序文 ACT

序文

本版の新しい点

アクセプタンス&コミットメント・セラピー(ACT)は、1999年に本書の初版として書籍の形で世に出された。その時点では基礎となるモデルはまだ十分に発展しておらず、知識開発の戦略も明確に言語化できていなかった。そのことは自覚していたが、当時すでに20年近く育ててきた「我が子」を世に送り出す時期はとっくに来ていた。関係フレーム理論(RFT)に関する最初の書籍は、その2年後に出版された。

その後、注目すべきことが起きた。非常に優秀な臨床家や研究者たちがこの研究に引き寄せられ、次第にその発展を担うようになっていったのである。臨床家たちは興奮し、RFT研究は加速した。インターネット上で世界規模の議論が始まり、学会が設立され、他の書籍も出版された。国内・国際・地域レベルの学術大会が定期的に開催され、既存の学会もこの研究に対してより高い関心を寄せるようになった。トレーニングの革新が花開いた。研究データが流入し始めた。国際的に、複数の言語圏でエキスパートが現れた。発展のペースは加速し、基礎的・応用的なデータがますます洗練化を導くようになった。誠実な批評家も現れ、研究をさらに磨き上げた。

その結果、この12年間で概念的・技術的・実証的な面で著しい進歩が遂げられた。私たちはACTを6つの主要プロセスとその相互関係へと凝縮することができ、それらは「心理的柔軟性」という中心的な関心を軸としている。データはACTが主として以下の心理的柔軟性プロセスを通じて効果をもたらすことを示している:脱フュージョン、アクセプタンス、現在の瞬間への柔軟な注意、文脈としての自己、価値、そしてコミットされた行動である。

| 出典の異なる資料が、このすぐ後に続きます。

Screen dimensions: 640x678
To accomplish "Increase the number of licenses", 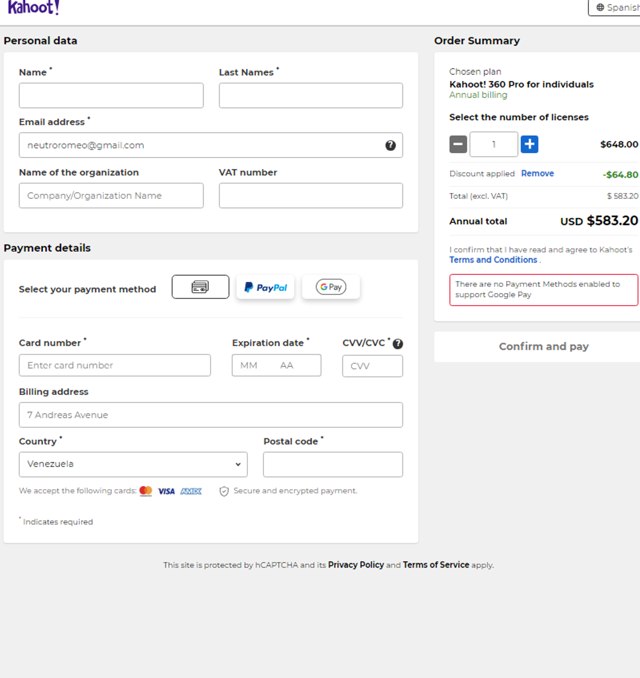I will pyautogui.click(x=530, y=144).
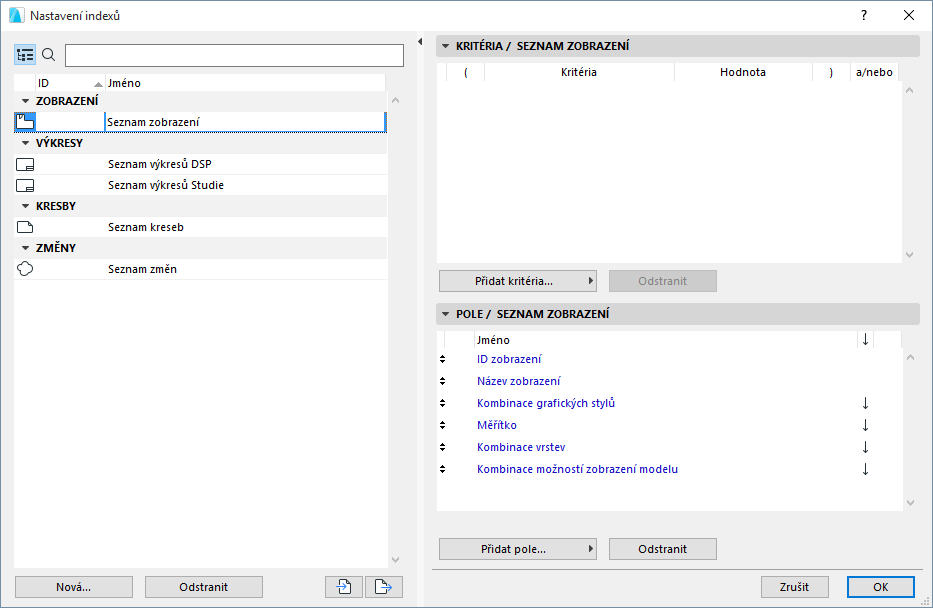Screen dimensions: 933x608
Task: Collapse the ZOBRAZENÍ group
Action: coord(23,100)
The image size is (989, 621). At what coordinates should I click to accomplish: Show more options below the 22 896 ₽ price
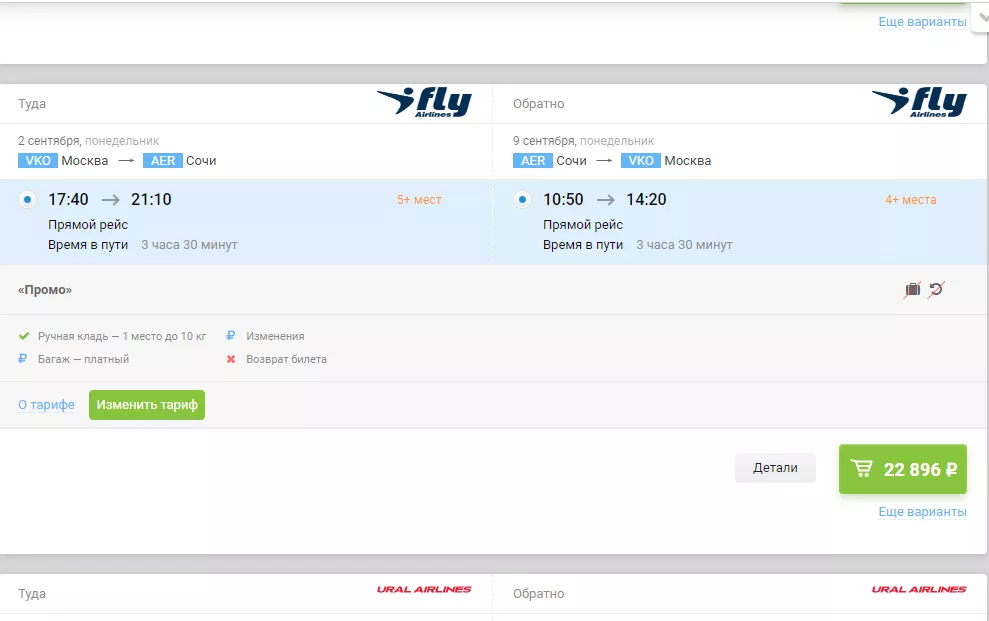pos(922,512)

私たちが期待していた通り、ACTの手法は他の実証に基づくアプローチと統合可能であり、心理的柔軟性が他の重要な行動プロセスを促進することも明らかになってきた。ACTの手法が有効とされた問題領域の幅は印象的であり、心理的柔軟性モデルの射程の広さは驚くべきものだった。うつ病に有効なモデルが、喫煙にも有効だった。ヘロイン依存に有効なモデルが、糖尿病管理にも有効だった。もちろんプロトコルは大きく異なり、含まれる行動的手法はそれぞれの用途に固有のものも多い。その結果、ACTの手法の数は、いかなる一冊の本にも——あるいは2冊にも10冊にも——収まりきらないほど増えているが、変化のモデルとそのプロセスは多様な行動変容の領域にわたって類似しているように見える。

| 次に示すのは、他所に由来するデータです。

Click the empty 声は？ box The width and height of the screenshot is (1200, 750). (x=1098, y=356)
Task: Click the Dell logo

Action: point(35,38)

これらすべての理由から、本書は10年以上前に私たちが書いた本とは異なる見た目と感触を持っている。本版は、心理的柔軟性モデルを人間の機能に関する統一的モデルとして捉えることに焦点を当てている。本書が発展するにつれ、このモデルをかつてのように「ACTモデル」と呼ぶことは少々狭すぎると思えてきた。なぜなら、このモデルはいかなる介入アプローチをも超えているからである。本書は段階的・線形的な臨床マニュアルというよりも、ACTを自然な形で行えるようになるための指針である。本書はモデルを探求し始めたばかりの人にとっても、すでに十分な経験を持つ人にとっても有用であることを意図している。実践家は心理的柔軟性のプロセスをその瞬間に見取り、モデルと一貫した形で応答することを学ぶ必要があり、本書はまさにその目的を達成する手助けをすることを目指している。臨床家はすでに、ACTアプローチに含まれることの一部を行う術を知っている——それが心理的柔軟性モデルと機能的に一致した形で使われる限りにおいて。そのつながりがより深く理解されれば、人々は今すぐこれらの手法を試し始めることができる。もちろん、さらなるトレーニングと指導は必要になる。しかし、今から始めることができるのだ。

本書では、ACTの近接的基盤——機能的文脈主義とRFT——をより理解しやすくするよう努めた。難解な理論・モデルの章(第2章と第3章)が嫌なら読み飛ばしてほしいと示唆するのではなく、それらをより読みやすいものにするために努力を重ねた。単純化しすぎた部分もあるかもしれない(多くの詳細を省いたことは確かだ)が、この研究に共鳴する人たちに、さらなる探求が可能な基本的な基盤を持ってほしいのである。ACT、その基礎モデル、および基本的な根拠に関する学術論文は数百本存在する——本書はあくまでその入門書に過ぎない。また、私たちの発展戦略——「文脈的行動科学(CBS)」と呼んでいるもの——を、特に終章において、より明示的に示している。臨床書においてそれは奇妙に思えるかもしれないが、ACTの目的はACT至上主義ではない。私たちはブランド名や個人に関心があるわけではない。私たちの目的は進歩である。知識開発のモデルをさらに精緻化することが、私たちがそれを実現しようとしている方法である。なぜなら、進歩を加速させる最善の方法は、臨床家であれ、基礎科学者であれ、応用研究者であれ、哲学者であれ、学生であれ、全員が力を合わせることだからだ。共通の使命を抱き、価値に基づくオープンなコミュニティは、象牙の塔に籠もった何十人もの教授たちよりはるかに生産性が高い。発展のモデルが最大限に理解されれば、私たちが通常とは少し異なる形で実証に基づく治療の営みに参加している理由が明らかになるだろう(私たちがその伝統の一部であることは認めつつも)。確かに、私たちはランダム化試験を重視する——しかし、それよりもはるかに多くのことを重視している。私たちは実証に基づくプロセスが、効果的な手続きと確固たる形で結びつくことを望んでいる(Rosen & Davidson, 2003)。私たちは長期的な進歩を生み出すための戦略を持っており、その戦略に従うことを決意している。それがうまくいくかどうかは分からないが、読者にもその旅に加わっていただきたいと思う。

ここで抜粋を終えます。